* begin PASSAGE PROVIDED *

Still there is no official reaction on Belarus's side to the declaration, and also to the idea for a modernisation package but on Belarusian Presidency's website it is reported that on October 1st Alexander Lukashenko had signed a decree to pardon another participant in the opposition protests on December 19. Among the birthday greetings and forthcoming meetings it is written: "Guided by the principles of humaneness, President Alexander Lukashenko has granted pardon to another individual convicted for having participated in the street riots on 19 December 2010 in Minsk. The relevant decree was signed by the Head of State on October 1". In the report it is not elaborated who the pardoned opposition member is.
European Commission President Jose Manuel Barroso was very frank when saying at the joint news conference in the end of the summit that he hoped Belarus to be included in the joint declaration but "for some reasons this was not possible". His words point to the conclusion that there were serious debates on the matter in the room. "I would like to highlight, however", Mr Barroso went on, "that from the different interventions in the room I think we can say that probably there are differences on the methods but we all share the same goal, that of a democratic and free Belarus closely associated with the other partners of the region and of course with all the members of the European Union".
From the package proposed by the Polish Presidency it becomes clear that the EU is practically acknowledging its impotence to exercise influence on the dictatorial regime of Alexander Lukashenko but it plays the economic card. Experience with such regimes shows though, that the welfare of the ruled peoples by them, although stated as a priority, is in no way a major goal for them. The main goal is remaining in power, but this is something the EU cannot influence upon, aside from stating and providing support for the opposition when it has an opportunity for that. It is important to note, however, that as in the declaration, so in the media statements of EU's representatives it is emphasised that this support will not be unconditional. As President Van Rompuy admitted: "But we cannot re-engage fully with Belarus without clear progress towards democratisation and respect for human rights". Donald Tusk, on his part, said that Europe had left no illusions for anybody.
Enlargement to the East
It is hardly to be found a more inappropriate time to mention the word 'enlargement' than the current moment, no matter what kind of enlargement do we mean. In spite of the euro area crisis and the failed Schengen enlargement, Hungary's Prime Minister Viktor Orban, who was himself accused in his country of ruling with a firm hand, made an extremely utopian statement, saying that Poland had a mission and that mission was the enlargement of the EU to the East. "I know that this statement is brave because enlargement to the east is a remote topic. We know that this cannot happen over night but let me remind you that, when we joined the EU, it took us 14 years after the fall of communism. The enlargement, perhaps, may be a remote project but this is not going to happen spontaneously. Somebody has to work on it. And who's going to work on it? Poland", the Hungarian premier said, who was a co-host of the summit.
Initially the summit with the Eastern Partnership (it was decided the summits to take place every two years) had to be during the Hungarian EU Presidency, in the first half of 2011. For many and various reasons it was postponed.

* end PASSAGE PROVIDED *
* begin SOURCE MATERIAL *

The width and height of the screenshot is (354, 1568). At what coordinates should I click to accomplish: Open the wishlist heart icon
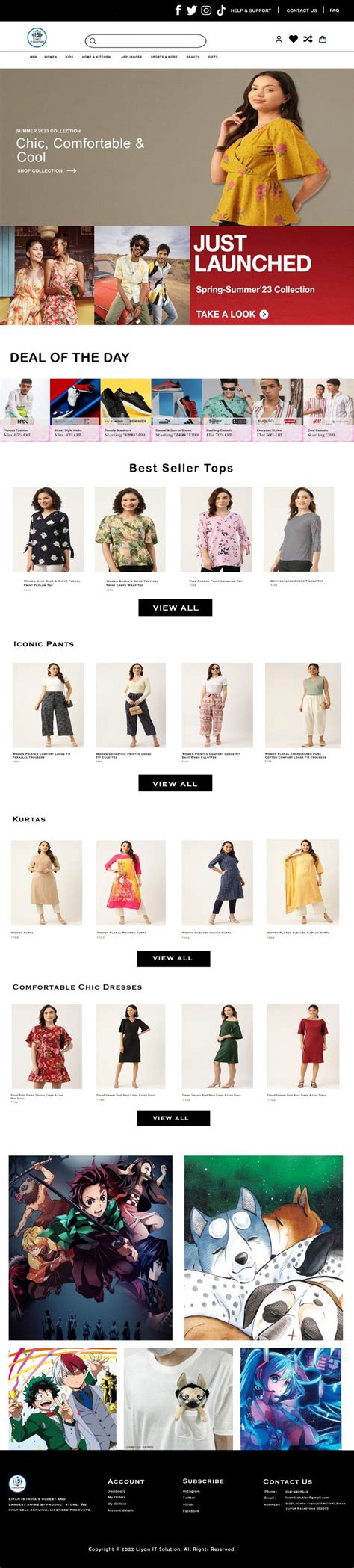(294, 39)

* end SOURCE MATERIAL *

**EXERCISE OBJECTIVE:** Reproduce the Eastern Partnership summit article word for word, from "Initially the summit" up to and including "it was postponed.".

**TASK ANSWER:**
Initially the summit with the Eastern Partnership (it was decided the summits to take place every two years) had to be during the Hungarian EU Presidency, in the first half of 2011. For many and various reasons it was postponed.